A virtual tool that works symbiotically with the city to analyze, correlate and visualize data to facilitate understanding and exploration of city phenomena and systems, predict urban evolutions in advance through the construction of hypothetical scenarios and the simulation of their evolution over time, monitor the evolution and effects of external events and government actions, and optimize the effectiveness of services and the impact of policies through continuous revision based on data on how they work. It is a tool to support decisions and their translation into actions aimed at urban change and to engage citizens in processes of design and social mutation through behavior change that starts from the digital platform and moves into the real world.

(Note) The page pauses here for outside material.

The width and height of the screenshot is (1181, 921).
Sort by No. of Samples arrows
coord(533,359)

- What is Bologna’s approach?
Bologna’s experience enters into dialogue with Barcelona’s European precedent, sharing with the Catalan capital significant design resources through their respective universities and from CINECA and BSC, which manage the high-performance computing systems in the two cities. The 7 million allocated to lay the groundwork for this program, which is in its early stages, will be used to structure and test the model over the next 3 years. What distinguishes Bologna’s approach from other urban digital twin initiatives is the value dimension: the project is grounded in the importance of ethics, respect and attention to citizens, transparency, fairness, neutrality and data protection. In parallel, the knowledge infrastructure that will inform future decisions is innovation-oriented, Bologna thus renews its vocation as a laboratory of inclusion and also does so by promoting the use of the most advanced technologies on data and AI and the partnership with FBK, University of Bologna and Cineca. Finally, the civic value: the project is led by the administration and implemented through a pact with all the city’s stakeholders to share data, imagine new solutions and implement them together.

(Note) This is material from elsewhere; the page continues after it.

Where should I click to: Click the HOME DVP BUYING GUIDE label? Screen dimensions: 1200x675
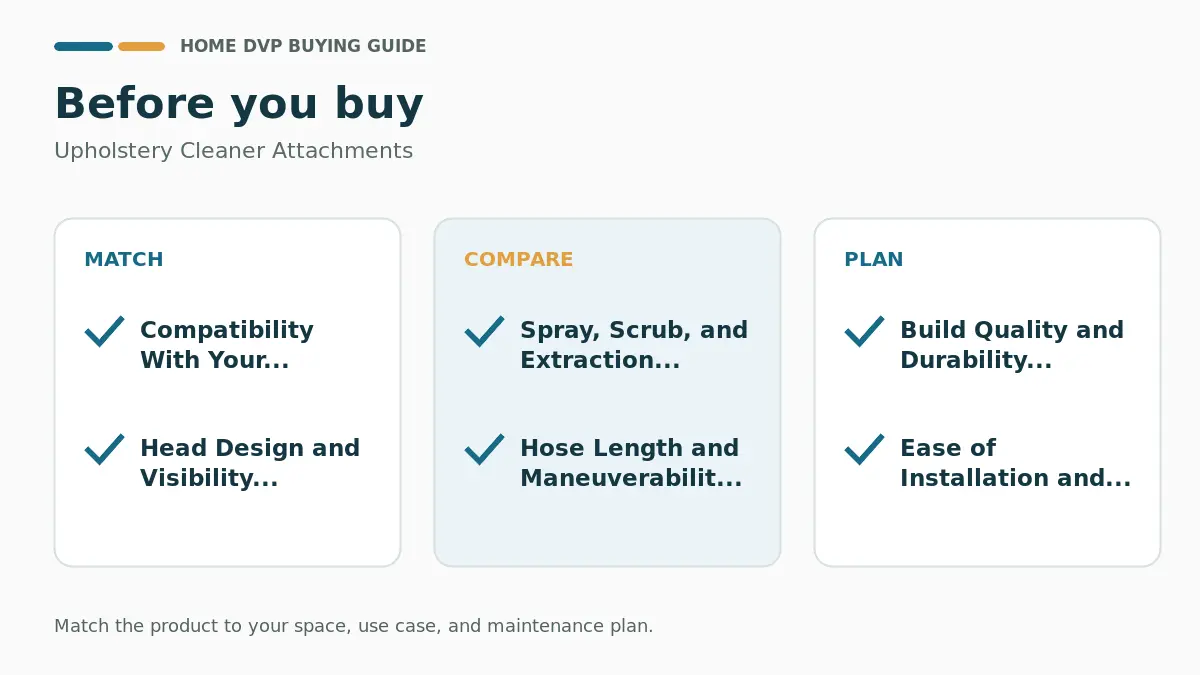click(x=303, y=46)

“It is precisely this focus on the social aspects of the city” – explains Marco Pistore – “that makes the Bologna project particularly interesting for FBK: understanding the behavior of people and communities and anticipating evolutions is extremely complex, and the research on AI, complex systems and behavioral social sciences in which we are experts in the Digital Society Center find in this project an extremely interesting field of application.”
- First application areas
The incremental approach that proceeds by stages of development and moments of reflection that foster discussion and adoption of innovative solutions will be implemented from two initial domains: 1) mobility, with the aim of supporting the city in the challenges that will transform urban mobility (30 km/h city, Tramway, belt-loop, bicipolitana “subway-like system for bikes”) and enhancing the available data assets, integrating them, ensuring access, providing advanced analysis and enabling the later inclusion of new data sources from partner companies; 2) energy, to analyze the energy response of the city’s building stock and support sustainability assessments, to simulate the impact of including new projects in urban plans, design alternatives, policies and incentives.
- Next steps
Beginning with the construction of the initial dataset, it will be possible to involve citizens and businesses in the area for data collection, encouraging the progressive expansion of the initiative. Subsequently, through targeted actions, the potential of the proposed model could be tested by putting engagement processes to work on the indicated use cases. The identified iterative processes are domain-independent and can be scaled up and replicated in other urban contexts upon adaptation to special specificities and targets.